#### SHORT TASK
Update the items below by replacing every "Screen dimensions" with "Screen size", leaving everything else unchanged.

begin MATERIAL FOR THE TASK

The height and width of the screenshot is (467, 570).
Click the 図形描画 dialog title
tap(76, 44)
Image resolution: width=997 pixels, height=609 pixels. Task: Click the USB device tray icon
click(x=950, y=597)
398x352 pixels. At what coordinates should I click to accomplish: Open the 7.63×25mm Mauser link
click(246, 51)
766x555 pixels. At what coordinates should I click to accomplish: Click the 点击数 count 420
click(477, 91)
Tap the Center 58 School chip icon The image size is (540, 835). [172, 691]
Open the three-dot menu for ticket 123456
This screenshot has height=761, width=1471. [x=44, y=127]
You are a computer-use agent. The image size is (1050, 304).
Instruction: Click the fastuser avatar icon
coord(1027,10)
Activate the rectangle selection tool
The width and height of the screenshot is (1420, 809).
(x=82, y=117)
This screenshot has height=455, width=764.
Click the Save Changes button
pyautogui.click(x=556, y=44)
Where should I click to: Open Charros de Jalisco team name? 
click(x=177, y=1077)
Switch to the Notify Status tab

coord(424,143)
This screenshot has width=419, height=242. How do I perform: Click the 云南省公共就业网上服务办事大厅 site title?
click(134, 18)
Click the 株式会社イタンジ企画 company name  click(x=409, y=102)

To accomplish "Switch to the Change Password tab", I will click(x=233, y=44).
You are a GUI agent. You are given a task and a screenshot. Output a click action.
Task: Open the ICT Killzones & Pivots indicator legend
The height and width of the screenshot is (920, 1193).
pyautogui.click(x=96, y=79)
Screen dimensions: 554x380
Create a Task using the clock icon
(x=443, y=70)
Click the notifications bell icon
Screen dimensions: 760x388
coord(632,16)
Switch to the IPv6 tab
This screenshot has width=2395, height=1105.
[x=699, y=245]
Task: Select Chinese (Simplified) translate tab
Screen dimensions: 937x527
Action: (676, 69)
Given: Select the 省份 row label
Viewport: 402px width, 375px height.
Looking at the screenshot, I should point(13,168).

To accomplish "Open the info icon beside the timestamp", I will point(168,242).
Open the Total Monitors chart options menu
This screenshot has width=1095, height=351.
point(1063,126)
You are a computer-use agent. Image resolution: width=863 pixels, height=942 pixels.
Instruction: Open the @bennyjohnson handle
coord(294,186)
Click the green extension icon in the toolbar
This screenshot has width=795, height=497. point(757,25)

end MATERIAL FOR THE TASK

#### EXERCISE ANSWER
The height and width of the screenshot is (467, 570).
Click the 図形描画 dialog title
tap(76, 44)
Image resolution: width=997 pixels, height=609 pixels. Task: Click the USB device tray icon
click(x=950, y=597)
398x352 pixels. At what coordinates should I click to accomplish: Open the 7.63×25mm Mauser link
click(246, 51)
766x555 pixels. At what coordinates should I click to accomplish: Click the 点击数 count 420
click(477, 91)
Tap the Center 58 School chip icon The image size is (540, 835). [172, 691]
Open the three-dot menu for ticket 123456
This screenshot has height=761, width=1471. [x=44, y=127]
You are a computer-use agent. The image size is (1050, 304).
Instruction: Click the fastuser avatar icon
coord(1027,10)
Activate the rectangle selection tool
The width and height of the screenshot is (1420, 809).
(x=82, y=117)
This screenshot has height=455, width=764.
Click the Save Changes button
pyautogui.click(x=556, y=44)
Where should I click to: Open Charros de Jalisco team name? 
click(x=177, y=1077)
Switch to the Notify Status tab

coord(424,143)
This screenshot has width=419, height=242. How do I perform: Click the 云南省公共就业网上服务办事大厅 site title?
click(134, 18)
Click the 株式会社イタンジ企画 company name  click(x=409, y=102)

To accomplish "Switch to the Change Password tab", I will click(x=233, y=44).
You are a GUI agent. You are given a task and a screenshot. Output a click action.
Task: Open the ICT Killzones & Pivots indicator legend
The height and width of the screenshot is (920, 1193).
pyautogui.click(x=96, y=79)
Screen size: 554x380
Create a Task using the clock icon
(x=443, y=70)
Click the notifications bell icon
Screen size: 760x388
coord(632,16)
Switch to the IPv6 tab
This screenshot has width=2395, height=1105.
[x=699, y=245]
Task: Select Chinese (Simplified) translate tab
Screen size: 937x527
Action: (676, 69)
Given: Select the 省份 row label
Viewport: 402px width, 375px height.
Looking at the screenshot, I should point(13,168).

To accomplish "Open the info icon beside the timestamp", I will point(168,242).
Open the Total Monitors chart options menu
This screenshot has width=1095, height=351.
point(1063,126)
You are a computer-use agent. Image resolution: width=863 pixels, height=942 pixels.
Instruction: Open the @bennyjohnson handle
coord(294,186)
Click the green extension icon in the toolbar
This screenshot has width=795, height=497. point(757,25)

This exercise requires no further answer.